Plus, I've never had any family difficulties nor have I suffer from abuse / trauma but I don't know, it just does not work out. Probably because of the way I communicate, I tend to close myself off when something goes wrong and when I'm ready to talk, it's already too late for the other person.
You said it could stem from chilhood and I've always been spoiled by my parents so maybe, if I don't get the things I want, the way I want them, I shut myself off, which leads to a breakup
I know I've never had any very long relationship but I do know what it takes to be in a serious commited relatioship: I do know there are ups and downs and I've always been ready to live them, I don't live in a fantasy world but I've also always been the only one putting in the effort.

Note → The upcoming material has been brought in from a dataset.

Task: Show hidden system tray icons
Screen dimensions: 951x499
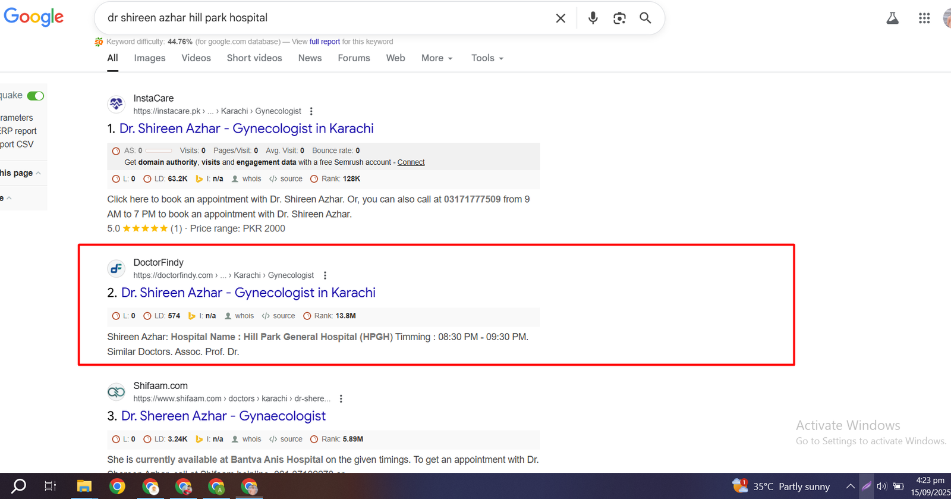Action: 851,486
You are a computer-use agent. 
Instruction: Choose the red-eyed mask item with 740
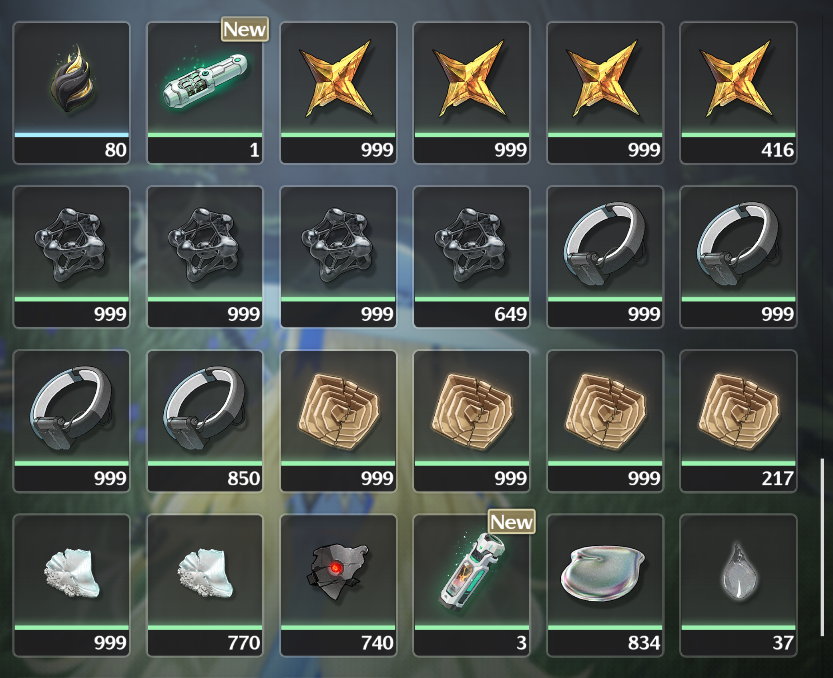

So indeed, deep down I do really yearn for a close, loving bond with someone and a safe secure home life. And I already see relationships as a process of ups and downs, entailing learning, maturation, and [above all] mutual support. It has always been the way I see love and relationships. But still, it does not work. And I'm sorry to say that but I'm not looking for a challenge or a training. I don't want to lie to myself by making a deception a training or a way to improve myself. A deception remains a deception. A relationship that doesn't work out remains a failure. I mean, I can learn from it, keep good memories about it but still, it failed. I won't say it is always the "same old, same old" but in the end, I am still single. I've learned a lesson in the process, great but still, I'm single. And it is not what I'm aiming for.
It is the same thing when you have to play a game: you go to win hopefully, not only to participate, right? This is the way I view things on love: I might get a million lessons but if in the end, I haven't found my person, what's the point?
Now, you are absolutly right about the fact I do need a calmer centre to control [my] tendency to emotional extremes. I do tend to shut myself off when something doesn't work out the way I wanted it. It's always after I close myself off they run away. No discussion possible, no trying to understand why, they just don't want to talk things out. I think i was too much of an annoyance.
I guess my question should have been more about will I meet someone who will try to understand me, put in the effort, be patient as any normal true partner would. As I would actually.
You are also right about the fact that I sometimes am aloof, or seem to be more precisely. I'm pretty shy and people often tell me I seemed not interested or in my head when they first met me. So you're right, it is definitely an obstacle I have to work hard on.
Thanks for your help and I am sorry if my message sounded agressive. English isn't my native language and it sounded agressive to me whereas it was not at all my intention.